Los primeros internos se los encontraron por la calle, deambulando. Al final los alemanes decidieron simplemente retirarse. Los camarógrafos no sabían lo que se iban a encontrar. Cuando uno de ellos le dijo a los presos que él también era judío no se creían que pudiera estar libre.
En los días siguientes, los soldados alemanes apresados tuvieron que enterrar los miles de cadáveres uno a uno. Las imágenes son simplemente eso. Cuerpos retorcidos de formas imposibles arrojados unos encima de otros de forma mecánica, indiferente, por esos soldados. El Guardian califica estas escenas como “las más perturbadoras jamás emitidas en la televisión británica”.

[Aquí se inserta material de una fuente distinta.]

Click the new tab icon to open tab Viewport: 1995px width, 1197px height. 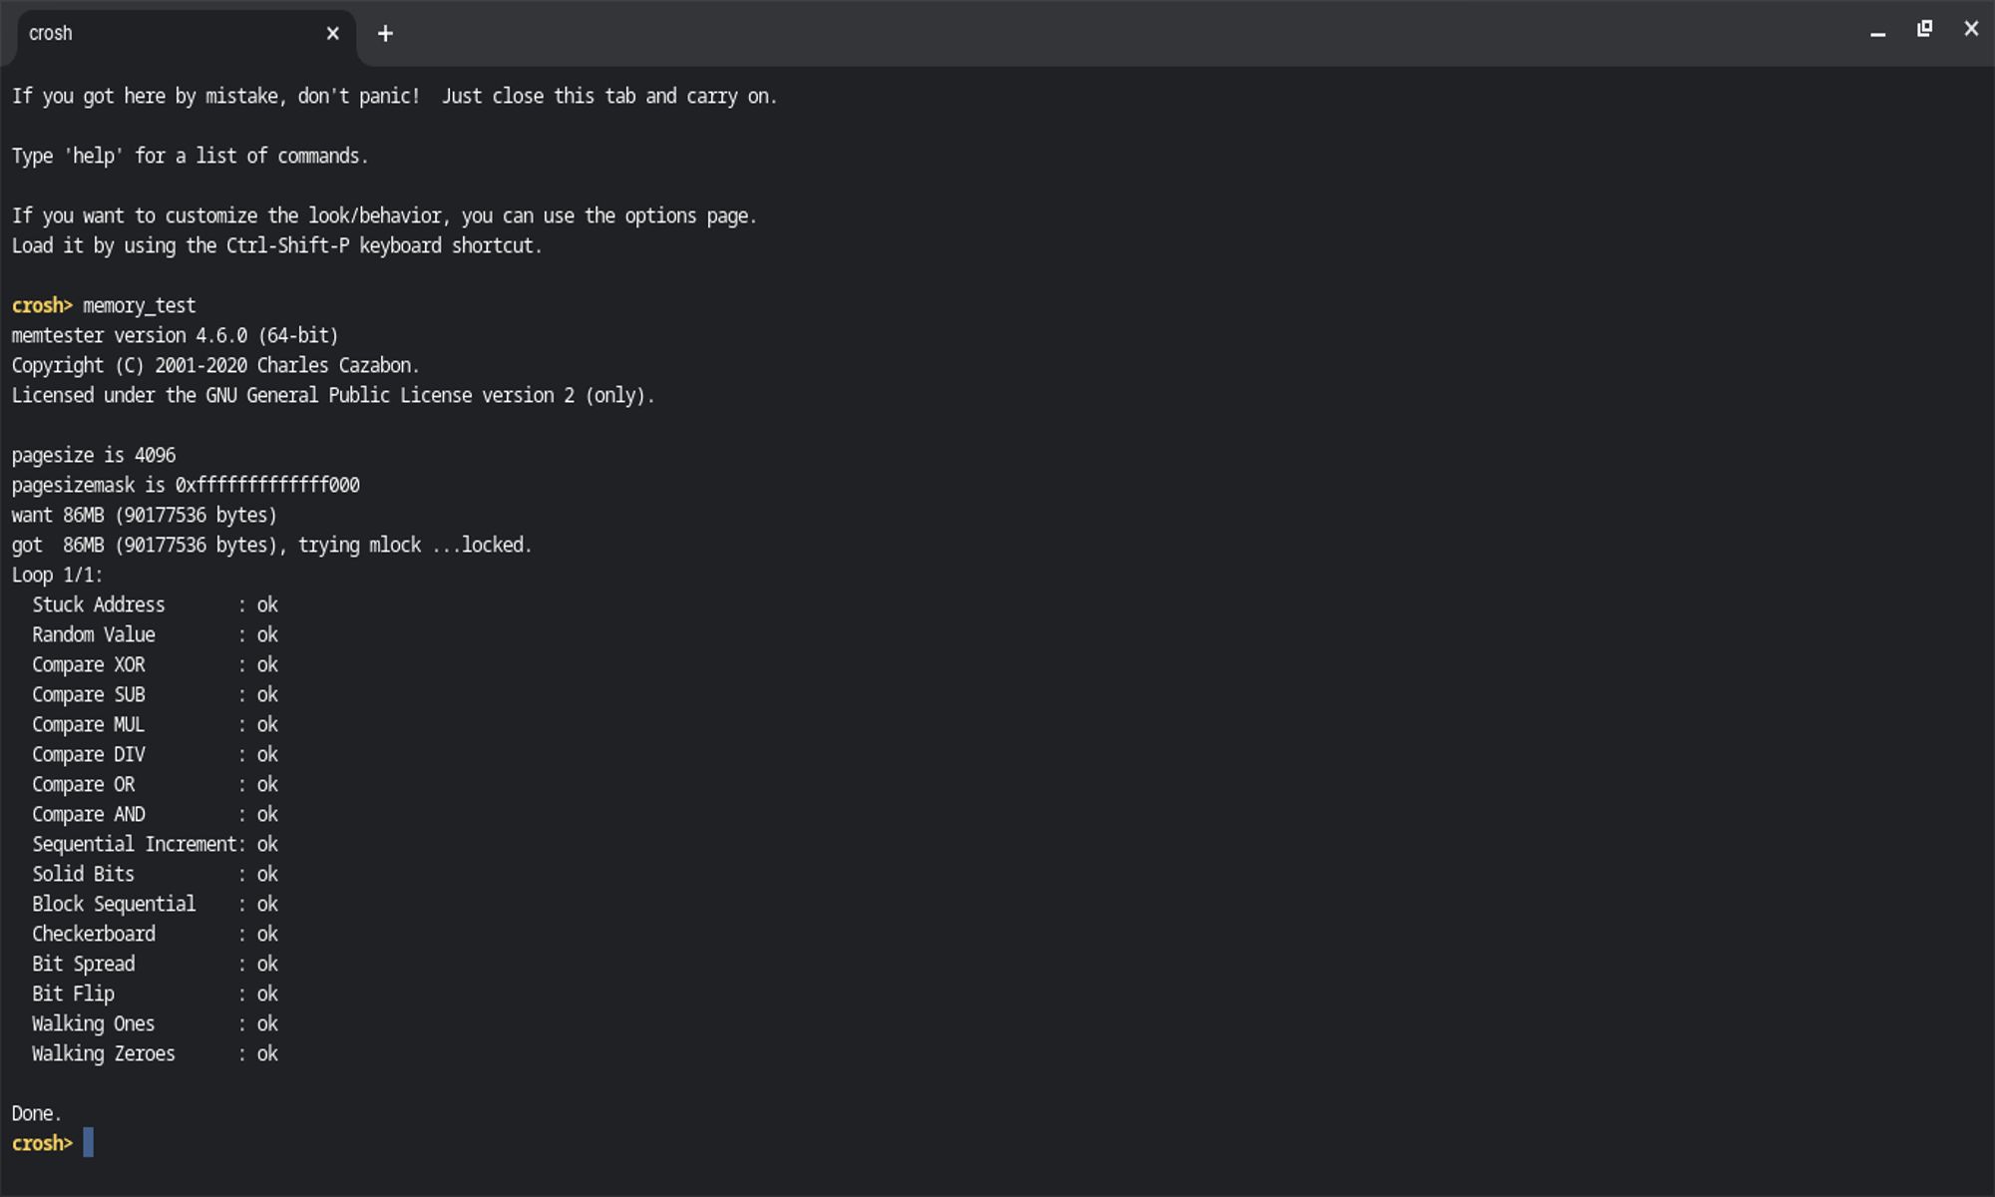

Al final, el cámara, entrevistado, dice que cualquiera podría haber hecho algo así, no solo los alemanes. No le falta razón alguna. Mires donde mires, se gesta la misma tragedia. Cada vez es más fácil reconocer entre la gente cercana a muchos de ellos preparados para algo así, deseándolo instintivamente. Kramer venía de un hogar de clase media, muy católico, y era administrativo. Cuando fue destinado al campo de concentración de Dachau en 1934, se emancipó de sus padres por primera vez.Se casó en 1937 con una taquígrafa y tuvo tres hijos. Los británicos le ahorcaron el 17 de noviembre de 1945. En una carta pidiendo clemencia, dijo que no mató a nadie “por iniciativa propia”. Y eso era cierto.